Back home in the Sates, a patient like this would have been immediately hooked up to a cardiac monitor.  An EKG would be on the chart before the doctor even made it to the bed side.  Things don't work that way here.  We have one EKG machine.  It lives in the lab and EKGs are done by a lab tech, if the tech knows how.  Thankfully our on call lab person was already working on a CBC for the chop.  Since the phones are out, I sent the nurse with an urgent request for EKG.  

Meanwhile, I was concerned that my patient would become unstable.  The heart can only beat that fast for so long before giving out.  I searched through the crash cart and found an amp of adenosine.  The nurse quickly inserted an IV.  I placed my left hand on the patient's chest to monitor his heart rate and pushed the medication with my right hand.  I felt the heart rate slow and become irregular.  The lab tech arrived with the EKG machine.  The read out confirmed my now suspected diagnosis of a-fib with RVR.  I returned to the crash cart and searched through the vials.  I hoped that digoxin would control the patient's heart rate because it was my only option.  The patient was loaded with dig and taken to the ward.  I sped through the last of the waiting patients and headed home with the hope of getting a little more shut eye.






And hour or so later, I was awaked from a restless sleep by the ringing of my cell phone.  Salome, the patient with pericardial effusion, had no pulse or blood pressure.  I pulled on my scrubs, jumped into Herbie, and sped up the road to the hospital.  Salome was still conscious, but neither could I feel a pulse or get a blood pressure.  I did a quick sono and found that the fluid around her heart was no longer allowing it to fill with blood.  Cardiac tamponade!  This was a true emergency.  Pericardiocentesis is a dangerous procedure, but it was the only thing that would save her life.  I explained to the patient and her watch meri that I needed to stick a needle into her heart.  It could kill her.  But if I didn't try, she would surely die.




I had only ever seen one pericardiocentesis months before, so I called in Dr.
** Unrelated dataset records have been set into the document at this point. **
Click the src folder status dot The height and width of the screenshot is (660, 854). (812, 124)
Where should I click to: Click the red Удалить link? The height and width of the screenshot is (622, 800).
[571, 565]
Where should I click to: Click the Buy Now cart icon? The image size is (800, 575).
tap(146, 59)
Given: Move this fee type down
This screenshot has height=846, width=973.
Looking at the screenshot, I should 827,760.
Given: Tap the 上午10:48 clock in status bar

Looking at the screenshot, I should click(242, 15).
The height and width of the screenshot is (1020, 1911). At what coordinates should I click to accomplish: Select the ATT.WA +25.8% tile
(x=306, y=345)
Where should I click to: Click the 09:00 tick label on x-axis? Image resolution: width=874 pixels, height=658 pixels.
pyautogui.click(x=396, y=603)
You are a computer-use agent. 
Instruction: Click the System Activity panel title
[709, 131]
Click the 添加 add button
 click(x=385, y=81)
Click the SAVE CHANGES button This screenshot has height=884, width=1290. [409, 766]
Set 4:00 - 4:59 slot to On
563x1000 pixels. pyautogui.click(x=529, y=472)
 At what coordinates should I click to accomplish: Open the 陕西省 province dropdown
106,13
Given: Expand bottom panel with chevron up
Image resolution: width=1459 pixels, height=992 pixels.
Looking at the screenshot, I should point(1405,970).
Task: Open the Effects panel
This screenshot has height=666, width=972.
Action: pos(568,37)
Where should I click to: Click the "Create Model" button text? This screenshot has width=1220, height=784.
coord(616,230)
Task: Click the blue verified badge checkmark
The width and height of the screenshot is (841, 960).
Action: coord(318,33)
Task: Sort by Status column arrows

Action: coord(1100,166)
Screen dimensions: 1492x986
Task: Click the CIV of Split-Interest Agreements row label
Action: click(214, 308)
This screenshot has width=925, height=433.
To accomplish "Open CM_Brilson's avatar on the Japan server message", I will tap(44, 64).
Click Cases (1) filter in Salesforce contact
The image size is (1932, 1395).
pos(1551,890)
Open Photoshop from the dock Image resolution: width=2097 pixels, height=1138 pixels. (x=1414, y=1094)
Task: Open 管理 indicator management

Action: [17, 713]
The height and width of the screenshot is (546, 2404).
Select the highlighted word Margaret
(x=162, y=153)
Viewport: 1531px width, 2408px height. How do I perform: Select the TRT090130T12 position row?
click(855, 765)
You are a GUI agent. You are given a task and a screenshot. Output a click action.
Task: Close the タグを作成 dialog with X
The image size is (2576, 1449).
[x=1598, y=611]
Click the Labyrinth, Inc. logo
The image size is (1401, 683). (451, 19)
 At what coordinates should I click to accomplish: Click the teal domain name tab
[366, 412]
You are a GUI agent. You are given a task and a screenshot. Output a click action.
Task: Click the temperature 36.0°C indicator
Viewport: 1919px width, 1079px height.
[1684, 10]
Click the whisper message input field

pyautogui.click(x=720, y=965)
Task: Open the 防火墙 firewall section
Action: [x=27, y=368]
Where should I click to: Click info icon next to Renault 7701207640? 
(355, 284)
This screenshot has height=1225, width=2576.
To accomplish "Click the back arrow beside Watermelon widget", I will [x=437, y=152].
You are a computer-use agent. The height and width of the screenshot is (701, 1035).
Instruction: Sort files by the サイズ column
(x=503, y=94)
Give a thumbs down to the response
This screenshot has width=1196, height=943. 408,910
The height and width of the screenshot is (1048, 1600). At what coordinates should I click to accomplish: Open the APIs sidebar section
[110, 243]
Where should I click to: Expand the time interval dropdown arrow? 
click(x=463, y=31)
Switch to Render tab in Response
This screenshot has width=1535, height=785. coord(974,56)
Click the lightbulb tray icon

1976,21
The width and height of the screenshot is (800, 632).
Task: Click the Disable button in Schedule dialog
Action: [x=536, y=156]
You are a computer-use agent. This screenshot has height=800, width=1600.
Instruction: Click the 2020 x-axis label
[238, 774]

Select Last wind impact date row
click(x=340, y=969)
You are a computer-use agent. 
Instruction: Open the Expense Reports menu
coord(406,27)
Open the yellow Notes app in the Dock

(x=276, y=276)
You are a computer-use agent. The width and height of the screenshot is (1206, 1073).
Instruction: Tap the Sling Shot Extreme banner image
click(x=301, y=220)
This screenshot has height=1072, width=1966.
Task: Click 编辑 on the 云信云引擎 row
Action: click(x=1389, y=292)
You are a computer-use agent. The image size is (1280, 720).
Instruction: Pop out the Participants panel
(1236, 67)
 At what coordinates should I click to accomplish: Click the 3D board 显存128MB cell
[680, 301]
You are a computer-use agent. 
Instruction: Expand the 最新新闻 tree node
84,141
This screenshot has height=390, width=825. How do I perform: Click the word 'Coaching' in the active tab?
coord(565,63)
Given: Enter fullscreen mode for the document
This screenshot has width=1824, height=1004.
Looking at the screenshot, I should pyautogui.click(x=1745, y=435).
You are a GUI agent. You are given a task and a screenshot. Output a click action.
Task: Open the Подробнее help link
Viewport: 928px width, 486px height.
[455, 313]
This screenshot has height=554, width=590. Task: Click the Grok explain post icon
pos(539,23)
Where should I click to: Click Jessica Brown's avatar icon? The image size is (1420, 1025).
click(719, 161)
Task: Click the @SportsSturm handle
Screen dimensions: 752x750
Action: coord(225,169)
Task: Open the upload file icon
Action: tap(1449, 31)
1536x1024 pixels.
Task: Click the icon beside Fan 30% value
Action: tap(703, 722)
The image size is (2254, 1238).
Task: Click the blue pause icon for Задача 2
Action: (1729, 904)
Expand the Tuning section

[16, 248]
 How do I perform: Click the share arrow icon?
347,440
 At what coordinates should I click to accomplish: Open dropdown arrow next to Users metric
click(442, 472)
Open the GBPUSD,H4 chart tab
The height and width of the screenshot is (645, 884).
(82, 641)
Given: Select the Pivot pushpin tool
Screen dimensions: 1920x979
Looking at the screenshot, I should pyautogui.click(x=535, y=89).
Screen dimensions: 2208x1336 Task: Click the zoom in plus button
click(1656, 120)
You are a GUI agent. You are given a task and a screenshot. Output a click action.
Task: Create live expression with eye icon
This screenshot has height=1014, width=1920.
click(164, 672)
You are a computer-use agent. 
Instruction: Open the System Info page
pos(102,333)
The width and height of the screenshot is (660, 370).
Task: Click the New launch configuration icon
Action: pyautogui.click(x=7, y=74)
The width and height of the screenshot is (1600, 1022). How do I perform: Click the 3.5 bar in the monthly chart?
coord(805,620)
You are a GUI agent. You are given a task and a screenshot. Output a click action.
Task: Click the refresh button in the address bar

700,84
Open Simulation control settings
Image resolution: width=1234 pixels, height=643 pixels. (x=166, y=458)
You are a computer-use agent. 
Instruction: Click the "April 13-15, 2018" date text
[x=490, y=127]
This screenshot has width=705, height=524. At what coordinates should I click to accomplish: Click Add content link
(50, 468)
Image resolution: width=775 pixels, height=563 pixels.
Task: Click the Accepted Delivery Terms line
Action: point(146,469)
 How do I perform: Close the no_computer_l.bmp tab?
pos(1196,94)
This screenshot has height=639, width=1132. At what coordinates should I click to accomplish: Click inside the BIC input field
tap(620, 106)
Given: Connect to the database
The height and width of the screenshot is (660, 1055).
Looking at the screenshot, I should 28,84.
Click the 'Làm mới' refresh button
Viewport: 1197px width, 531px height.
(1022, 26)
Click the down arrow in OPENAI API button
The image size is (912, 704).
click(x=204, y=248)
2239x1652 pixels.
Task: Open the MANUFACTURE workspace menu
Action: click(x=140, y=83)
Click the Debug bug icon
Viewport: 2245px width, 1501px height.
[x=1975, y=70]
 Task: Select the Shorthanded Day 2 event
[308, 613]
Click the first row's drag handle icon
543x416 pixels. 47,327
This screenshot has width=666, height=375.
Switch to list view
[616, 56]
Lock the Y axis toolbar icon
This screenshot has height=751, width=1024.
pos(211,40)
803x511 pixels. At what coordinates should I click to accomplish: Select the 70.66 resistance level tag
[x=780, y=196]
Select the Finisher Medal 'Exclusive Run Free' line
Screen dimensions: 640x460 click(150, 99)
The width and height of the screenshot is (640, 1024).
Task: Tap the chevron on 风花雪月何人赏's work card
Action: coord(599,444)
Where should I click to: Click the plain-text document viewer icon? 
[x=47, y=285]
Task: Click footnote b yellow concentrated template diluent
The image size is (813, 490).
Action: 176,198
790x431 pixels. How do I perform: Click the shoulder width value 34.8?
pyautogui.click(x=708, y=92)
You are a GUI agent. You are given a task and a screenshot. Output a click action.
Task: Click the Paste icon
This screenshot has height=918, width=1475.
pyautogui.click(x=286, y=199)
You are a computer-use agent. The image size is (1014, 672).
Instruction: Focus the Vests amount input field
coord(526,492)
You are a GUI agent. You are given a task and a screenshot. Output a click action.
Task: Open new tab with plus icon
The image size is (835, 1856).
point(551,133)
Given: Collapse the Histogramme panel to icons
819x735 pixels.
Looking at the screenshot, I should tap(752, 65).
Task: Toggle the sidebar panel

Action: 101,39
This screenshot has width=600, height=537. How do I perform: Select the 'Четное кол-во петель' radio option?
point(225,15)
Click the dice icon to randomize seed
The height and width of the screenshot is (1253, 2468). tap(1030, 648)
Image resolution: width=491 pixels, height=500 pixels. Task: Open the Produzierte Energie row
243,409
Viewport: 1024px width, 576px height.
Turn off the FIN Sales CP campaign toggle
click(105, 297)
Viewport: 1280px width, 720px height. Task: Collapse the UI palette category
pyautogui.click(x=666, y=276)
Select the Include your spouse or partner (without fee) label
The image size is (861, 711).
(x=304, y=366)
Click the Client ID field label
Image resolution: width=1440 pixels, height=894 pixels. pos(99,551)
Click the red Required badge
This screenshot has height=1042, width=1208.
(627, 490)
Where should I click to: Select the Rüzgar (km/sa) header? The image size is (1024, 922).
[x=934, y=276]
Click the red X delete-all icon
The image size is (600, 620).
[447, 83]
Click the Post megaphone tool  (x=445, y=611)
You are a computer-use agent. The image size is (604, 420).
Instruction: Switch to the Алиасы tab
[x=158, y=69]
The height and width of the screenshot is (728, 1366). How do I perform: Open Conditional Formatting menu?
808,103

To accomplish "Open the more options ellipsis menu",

Bill.  He has seen and done just about everything.  We set up for the procedure and had a word of prayer.  I got the first try.  I pointed the needle into Salome's chest and slowly advanced it toward the heart.  The syringe began to fill with blood tinged fluid.  A slight readjustment stopped the flow.  I rechecked her vitals... pulse was slightly stronger but still no blood pressure.  Dr. Bill tried a second and a third time.  We never got a continuous return, but the 300cc we took off was enough for the time being.  Salome's pulse was stronger, her heart rate had slowed form the 160s to 90s.  And she looked better.

As I headed out of medical ward, I walked by the bed of the patient with a-fib.  He was now complaining of severe shortness of breath.  I suspected that he may have through a PE, a blood clot to the lungs.  The nurse tried to start oxygen.  He was too distressed and pulled it away.  She prayed for him, that God would bring peace and comfort.

I stumbled back to my bed, this time for another hour or two of sleep.  It was waaaay too early when my alarm went off.  I got ready and headed to work, making a detour through medical ward to check on my patients.  Salome was sitting up, still alive and looking a little better.  We got her through the first night, but whatever was making her sick was too big and too bad.  She died the following day.  I am confident that she is in a better place.

I paused at the bed of my second patient.  He was no longer conscious and his breathing labored.  He was also not long for this world, and died just a few hours later.  I grieve that I did not take time out of my busy night to pray with him.  I am thankful that the nurse did.


"But in your hearts revere Christ as Lord.  Always be prepared to give an answer to everyone who asks you to give the reason for the hope you have.  But do this with gentleness and respect."